To investigate if uORF mutations occur in human cancer, we used a multiplexed approach to sequence more than 400 uORF translation initiation sites in 132 potential oncogenes in a set of 308 human cancer samples finding mutations that affected uORFs of EPHB1 in two samples derived from breast and colon cancer, and of MAP2K6 in a sample of colon adenocarcinoma, which resulted in higher transcription of the corresponding mRNAs [5]. Computational analysis of whole exome sequencing datasets of 464 colon adenocarcinomas revealed another 53 somatic mutations deleting 22 uORF initiation and 31 uORF termination codons, respectively. These results support the existence of mutations in uORFs that result in alterations of transcript translation rates and cancer.

Analysis of Chromatin Immunoprecipitation (ChIP)-seq data

Chromatin immunoprecipitation followed by sequencing is used to detect DNA regions bound to a protein target by cross-linking proteins to bound DNA, breaking the unbound DNA (e.g. by sonication), extracting the protein target using an antibody, and then separating and sequencing the bound DNA fragments.

A modification of ChIP-seq was developed (Tagmentation-Assisted Fragmentation ChIP) to allow its application to small cell populations [6]. Tagmentation, the random fragmentation of DNA using the transposase Tn5, is used instead of sonication, resulting in a protocol with fewer steps, which prevents loss of material and reduces technical variability. The results of this new technique (e.g. on samples of 100 cells) compare well with those obtained with the classical ChIP-seq or with other variations specific for low cell input.

ChIP-seq results are often obtained with replicates. It is therefore possible to defined variable occupancy target regions (VOTs) in genomes, by looking for regions producing not fully replicated binding for multiple targets. We developed a protocol to detect cell-specific VOTs using ChIP-seq data with replicates for the same cell type and for a few different transcription factors [7]. Application of the method to human cell lines K562, GM12878, HepG2, MCF-7, and in mouse embryonic stem cells (mESCs), found VOTs that are CG dinucleotide rich, and are enriched at promoters and R-loops. Conservation mESC VOTs in placental organisms and enrichment near DNA-binding genes suggest that VOTs reflect functional regions with highly dynamic interactions, possibly feedback loops of the gene regulatory network involved in development.

References

[1] Gebhardt, M.L., S. Reuter, R. Mrowka, and M.A. Andrade-Navarro. 2014. Similarity in targets with REST points to neural and glioblastoma related miRNAs. Nucleic Acids Research. 42, 5436-5446.

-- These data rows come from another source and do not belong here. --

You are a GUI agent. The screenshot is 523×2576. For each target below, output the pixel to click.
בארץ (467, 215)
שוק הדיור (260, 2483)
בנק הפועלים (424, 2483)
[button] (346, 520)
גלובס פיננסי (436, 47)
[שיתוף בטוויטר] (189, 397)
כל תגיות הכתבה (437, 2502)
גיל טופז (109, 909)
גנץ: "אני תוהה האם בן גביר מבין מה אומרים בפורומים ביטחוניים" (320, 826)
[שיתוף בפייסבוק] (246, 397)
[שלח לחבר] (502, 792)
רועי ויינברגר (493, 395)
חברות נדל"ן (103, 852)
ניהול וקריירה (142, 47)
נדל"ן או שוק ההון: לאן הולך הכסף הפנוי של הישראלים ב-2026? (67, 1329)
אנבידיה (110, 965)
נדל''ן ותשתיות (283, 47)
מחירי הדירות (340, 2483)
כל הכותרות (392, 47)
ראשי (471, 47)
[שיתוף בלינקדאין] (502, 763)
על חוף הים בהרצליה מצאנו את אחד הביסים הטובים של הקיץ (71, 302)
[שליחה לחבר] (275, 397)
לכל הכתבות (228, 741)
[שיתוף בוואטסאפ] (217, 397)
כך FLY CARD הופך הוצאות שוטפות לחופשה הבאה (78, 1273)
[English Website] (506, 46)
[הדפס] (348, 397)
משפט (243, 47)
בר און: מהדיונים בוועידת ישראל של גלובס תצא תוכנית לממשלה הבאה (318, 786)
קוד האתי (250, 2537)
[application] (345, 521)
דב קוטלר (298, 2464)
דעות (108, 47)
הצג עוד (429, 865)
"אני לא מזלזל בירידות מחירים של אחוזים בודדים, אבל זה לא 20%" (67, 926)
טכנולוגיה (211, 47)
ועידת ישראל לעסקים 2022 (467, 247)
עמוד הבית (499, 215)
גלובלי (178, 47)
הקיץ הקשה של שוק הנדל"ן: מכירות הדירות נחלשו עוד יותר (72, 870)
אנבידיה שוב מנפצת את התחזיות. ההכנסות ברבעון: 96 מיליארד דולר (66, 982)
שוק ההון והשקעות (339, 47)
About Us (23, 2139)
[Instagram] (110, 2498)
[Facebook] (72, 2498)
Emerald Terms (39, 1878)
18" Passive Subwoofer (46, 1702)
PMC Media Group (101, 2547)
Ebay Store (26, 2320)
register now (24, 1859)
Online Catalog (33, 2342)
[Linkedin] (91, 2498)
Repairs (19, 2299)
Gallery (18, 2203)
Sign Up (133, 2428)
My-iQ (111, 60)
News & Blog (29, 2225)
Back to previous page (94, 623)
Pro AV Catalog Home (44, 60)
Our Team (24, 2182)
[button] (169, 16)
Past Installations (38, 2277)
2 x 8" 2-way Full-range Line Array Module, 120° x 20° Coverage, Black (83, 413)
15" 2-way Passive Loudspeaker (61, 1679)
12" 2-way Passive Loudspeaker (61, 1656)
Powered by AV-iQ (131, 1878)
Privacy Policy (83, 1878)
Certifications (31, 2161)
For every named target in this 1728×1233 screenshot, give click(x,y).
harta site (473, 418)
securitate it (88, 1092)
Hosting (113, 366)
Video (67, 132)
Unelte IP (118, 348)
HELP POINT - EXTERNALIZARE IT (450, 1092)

[2] Gebhardt, M.L., A.S. Mer and M.A. Andrade-Navarro. 2015. mBISON: Finding miRNA target over-representation in gene lists from ChIP-sequencing data. BMC Research Notes. 8, 157. [mBISON]

[3] Wethmar, K., A. Barbosa da Silva, M.A. Andrade-Navarro and A. Leutz. 2013. uORFdb – a comprehensive literature database on eukaryotic uORF biology. Nucleic Acids Research. 42, D60-D67.

[4] Wethmar, K., J. Schultz, E.M. Muro, S. Talyan, M.A. Andrade-Navarro and A. Leutz. 2016. Comprehensive translational control of tyrosine kinase expression by upstream open reading frames (uORFs). Oncogene. 35, 1736-1742.

[5] Schulz, J., N. Mah, M. Neuenschwander, T. Kischka, R. Ratei, P.M. Schlag, E. Castaños-Vélez, I. Fichtner, P.U. Tunn, C. Denkert, O. Klaas, W.E. Berdel, J.P. von Kries, W. Makalowski, M.A. Andrade-Navarro, A. Leutz and K. Wethmar. 2017. Loss-of-function uORF mutations in human malignancies. Scientific Reports. 8, 2395.

[6] Akhtar, J., P. More, S. Albrecht, F. Marini, W. Kaiser, A. Kulkarni, L. Wojnowski, J.F. Fontaine, M.A. Andrade-Navarro, M. Silies, C. Berger. 2019. TAF-ChIP: An ultra-low input approach for genome wide chromatin immunoprecipitation assay. Life Science Alliance. 2, e201900318.

[7] Andreani, T., S. Albrecht, J.F. Fontaine and M.A. Andrade-Navarro. 2020. Computational identification of cell-specific variable regions in ChIP-seq data. Nucleic Acids Research. 48, e53.